1. Field of the Invention
The present invention relates to a device and a method for monitoring the body movements of a patient on a support.
2. Description of the Prior Art
Patients who spend long periods of time in bed are known to be at risk from developing pressure sores (tissue necrosis). To prevent this, regular turning of the patient is required, or a pressure relieving mattress, such as the Airwave.TM. sold by the applicants, may be used. The Airwave mattress is of the type illustrated in GB-A-1595417.
However in order to decide which form of mattress or what turning regime is required, it is necessary to assess the risk of individual patients for developing pressure sores. Studies carried out in 1961 by Exton-Smith and Sherwin (The Lancet, Nov. 18, 1961, pages 1124-1127) came to the conclusion that the risk of developing pressure sores is inversely related to the number or rate of spontaneous body movements. Exton-Smith and Sherwin counted body movements of patients using an inertial switch connected via a ratchet device to the mattress.
Attempts have been made to develop methods of monitoring spontaneous body movements. Watching is clearly not economically practical. Most efforts to date have been aimed at providing devices for attachment to legs of a bed frame which sense changes in the load on each leg of the bed frame, and/or changes in the centre of gravity of the bed frame. These changes can be related to patient movement, but the devices are bulky, expensive and difficult to install and remove from the bed.
Proposals have also been made for use of inflatable bodies on which a person is lying, in order to monitor body movement. Apnoea detection alarms for infants are proposed in U.S. Pat. No. 5,515,865, GB-A-1261357 and U.S. Pat. No. 3,727,606 which seek to monitor breathing by detecting pressure fluctuations within a mattress. U.S. Pat. No. 5,515,865 proposes among other things a pressure monitor connected to a water chamber. In GB-A-1261357 a heated wire sensor detects flows between mattress cells. In U.S. Pat. No. 3,727,606 a pressure sensor is attached to the mattress and is protected from large pressure changes caused by the infant's gross movements by a pop-off valve. These devices provide an alarm signal if no breathing movement is detected in a certain time period.

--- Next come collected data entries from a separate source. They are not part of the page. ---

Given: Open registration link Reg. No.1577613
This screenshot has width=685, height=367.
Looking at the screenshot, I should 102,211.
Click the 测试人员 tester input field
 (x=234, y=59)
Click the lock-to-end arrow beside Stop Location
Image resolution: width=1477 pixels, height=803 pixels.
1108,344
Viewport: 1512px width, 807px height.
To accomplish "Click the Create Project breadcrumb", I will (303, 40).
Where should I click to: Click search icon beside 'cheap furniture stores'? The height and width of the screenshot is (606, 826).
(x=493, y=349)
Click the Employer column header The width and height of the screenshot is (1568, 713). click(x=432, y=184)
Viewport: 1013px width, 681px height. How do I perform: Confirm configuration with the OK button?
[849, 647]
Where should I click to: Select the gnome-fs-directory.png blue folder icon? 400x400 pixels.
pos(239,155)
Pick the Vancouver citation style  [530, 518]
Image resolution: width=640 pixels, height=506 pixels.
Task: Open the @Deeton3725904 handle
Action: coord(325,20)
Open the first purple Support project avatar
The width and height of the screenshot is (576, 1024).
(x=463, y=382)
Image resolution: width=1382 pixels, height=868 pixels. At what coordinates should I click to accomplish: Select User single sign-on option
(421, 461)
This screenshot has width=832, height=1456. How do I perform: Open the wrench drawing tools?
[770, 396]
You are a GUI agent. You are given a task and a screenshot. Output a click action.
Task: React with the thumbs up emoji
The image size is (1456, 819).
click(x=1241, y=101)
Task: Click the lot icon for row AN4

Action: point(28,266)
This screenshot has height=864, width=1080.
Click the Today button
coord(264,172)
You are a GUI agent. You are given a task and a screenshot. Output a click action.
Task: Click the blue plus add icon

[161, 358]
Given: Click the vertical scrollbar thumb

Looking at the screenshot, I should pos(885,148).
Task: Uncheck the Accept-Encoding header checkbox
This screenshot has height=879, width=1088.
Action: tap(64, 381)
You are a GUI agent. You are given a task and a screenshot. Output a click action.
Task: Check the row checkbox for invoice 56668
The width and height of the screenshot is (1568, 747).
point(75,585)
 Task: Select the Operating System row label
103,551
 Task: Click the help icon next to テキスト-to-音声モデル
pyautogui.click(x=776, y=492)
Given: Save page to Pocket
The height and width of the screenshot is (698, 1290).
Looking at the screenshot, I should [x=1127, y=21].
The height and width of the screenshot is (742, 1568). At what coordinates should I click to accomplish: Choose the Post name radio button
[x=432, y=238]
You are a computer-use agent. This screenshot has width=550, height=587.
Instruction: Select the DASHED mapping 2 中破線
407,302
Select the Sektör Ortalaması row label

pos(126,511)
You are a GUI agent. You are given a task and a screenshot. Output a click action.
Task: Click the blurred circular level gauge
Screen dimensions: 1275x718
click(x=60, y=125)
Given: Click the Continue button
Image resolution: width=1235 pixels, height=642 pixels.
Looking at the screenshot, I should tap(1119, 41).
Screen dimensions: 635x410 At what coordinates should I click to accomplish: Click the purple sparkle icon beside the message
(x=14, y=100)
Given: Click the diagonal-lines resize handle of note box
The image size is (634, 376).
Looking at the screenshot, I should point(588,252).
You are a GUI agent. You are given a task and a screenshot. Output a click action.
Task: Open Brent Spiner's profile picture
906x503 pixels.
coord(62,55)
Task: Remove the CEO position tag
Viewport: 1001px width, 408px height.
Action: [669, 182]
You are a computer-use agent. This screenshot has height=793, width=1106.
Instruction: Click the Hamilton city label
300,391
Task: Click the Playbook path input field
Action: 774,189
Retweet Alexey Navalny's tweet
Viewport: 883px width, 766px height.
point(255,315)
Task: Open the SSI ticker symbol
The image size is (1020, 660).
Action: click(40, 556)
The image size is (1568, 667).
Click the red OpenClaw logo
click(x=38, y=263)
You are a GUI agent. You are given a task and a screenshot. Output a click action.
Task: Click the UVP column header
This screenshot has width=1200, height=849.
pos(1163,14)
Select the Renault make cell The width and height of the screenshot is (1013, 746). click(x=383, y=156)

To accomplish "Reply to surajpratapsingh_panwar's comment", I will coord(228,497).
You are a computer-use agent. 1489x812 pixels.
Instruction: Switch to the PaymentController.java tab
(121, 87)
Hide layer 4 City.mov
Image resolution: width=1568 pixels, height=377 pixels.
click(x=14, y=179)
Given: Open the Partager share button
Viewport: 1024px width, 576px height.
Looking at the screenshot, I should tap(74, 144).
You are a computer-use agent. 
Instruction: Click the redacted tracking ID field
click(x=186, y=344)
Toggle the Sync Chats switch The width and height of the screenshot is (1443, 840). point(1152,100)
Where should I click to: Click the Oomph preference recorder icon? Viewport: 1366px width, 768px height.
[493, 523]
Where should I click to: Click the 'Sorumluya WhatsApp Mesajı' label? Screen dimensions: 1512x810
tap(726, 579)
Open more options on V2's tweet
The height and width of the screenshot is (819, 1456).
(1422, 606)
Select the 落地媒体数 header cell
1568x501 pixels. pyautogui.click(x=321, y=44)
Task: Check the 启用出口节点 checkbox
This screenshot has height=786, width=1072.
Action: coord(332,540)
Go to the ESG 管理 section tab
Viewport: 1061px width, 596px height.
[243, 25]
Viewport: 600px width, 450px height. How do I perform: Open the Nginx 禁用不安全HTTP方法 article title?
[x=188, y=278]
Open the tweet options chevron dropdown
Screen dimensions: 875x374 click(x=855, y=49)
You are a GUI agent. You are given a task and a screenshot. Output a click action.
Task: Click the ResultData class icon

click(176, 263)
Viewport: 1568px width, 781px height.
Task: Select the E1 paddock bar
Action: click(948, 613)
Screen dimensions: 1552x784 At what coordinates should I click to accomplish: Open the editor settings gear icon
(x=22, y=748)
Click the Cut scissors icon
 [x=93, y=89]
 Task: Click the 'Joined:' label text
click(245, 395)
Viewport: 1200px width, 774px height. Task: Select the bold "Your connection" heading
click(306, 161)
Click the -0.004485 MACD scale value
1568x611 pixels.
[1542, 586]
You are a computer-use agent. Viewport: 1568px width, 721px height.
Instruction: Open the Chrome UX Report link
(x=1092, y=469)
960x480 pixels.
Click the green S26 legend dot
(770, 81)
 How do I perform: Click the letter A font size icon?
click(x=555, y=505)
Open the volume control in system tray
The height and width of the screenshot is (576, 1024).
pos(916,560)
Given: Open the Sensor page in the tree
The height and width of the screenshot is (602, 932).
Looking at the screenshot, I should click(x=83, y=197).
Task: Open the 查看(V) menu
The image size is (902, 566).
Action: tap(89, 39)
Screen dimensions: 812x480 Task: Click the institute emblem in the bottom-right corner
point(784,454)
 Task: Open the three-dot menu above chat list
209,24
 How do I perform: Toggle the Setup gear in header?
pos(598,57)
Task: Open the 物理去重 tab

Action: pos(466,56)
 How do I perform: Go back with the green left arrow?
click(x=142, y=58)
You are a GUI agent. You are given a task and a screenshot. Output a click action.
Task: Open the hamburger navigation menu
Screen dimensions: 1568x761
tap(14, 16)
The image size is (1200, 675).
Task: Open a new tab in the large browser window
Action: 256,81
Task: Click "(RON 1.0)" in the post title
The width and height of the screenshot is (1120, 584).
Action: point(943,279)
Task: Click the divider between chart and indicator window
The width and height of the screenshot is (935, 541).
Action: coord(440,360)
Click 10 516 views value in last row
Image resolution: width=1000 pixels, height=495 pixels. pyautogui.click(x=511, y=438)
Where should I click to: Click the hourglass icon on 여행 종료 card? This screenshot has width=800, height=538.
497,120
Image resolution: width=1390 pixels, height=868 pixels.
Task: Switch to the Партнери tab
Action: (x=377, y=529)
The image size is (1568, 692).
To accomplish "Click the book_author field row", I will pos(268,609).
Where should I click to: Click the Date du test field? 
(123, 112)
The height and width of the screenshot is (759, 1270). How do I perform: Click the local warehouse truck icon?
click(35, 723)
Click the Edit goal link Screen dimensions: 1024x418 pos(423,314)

GB-A-2199953 discloses a device for measuring pressure at the interface between a patient's skin and a mattress, such as an alternating pressure mattress, to study the performance of the mattress. A small inflatable cell is placed at the interface location to be measured, and is periodically inflated by means of a compressor. The cell contains electrical contacts which break and make as the cell is inflated and deflated. By this method the interface pressure variation is plotted.
WO 91/13575 describes a mattress which monitors and records movements of a person lying on it. The mattress has many inflated cells in square arrays in four zones, at waist, hip, shoulder and foot, and a pressure-responsive readout device for each zone which reads out and records pressure changes resulting from movement of the patient as charts. It is suggested that from the charts of pressure fluctuations at these four zones, a doctor can diagnose sleep disorders, and it is described how in the charts breathing movements and arm and leg movements can be detected, within time zones in which the patient was lying on their back, side and front. The device is complex, and provides only a display of pressure changes as an output.
None of those devices provide an output which is related to the risk of development of pressure sores by a patient.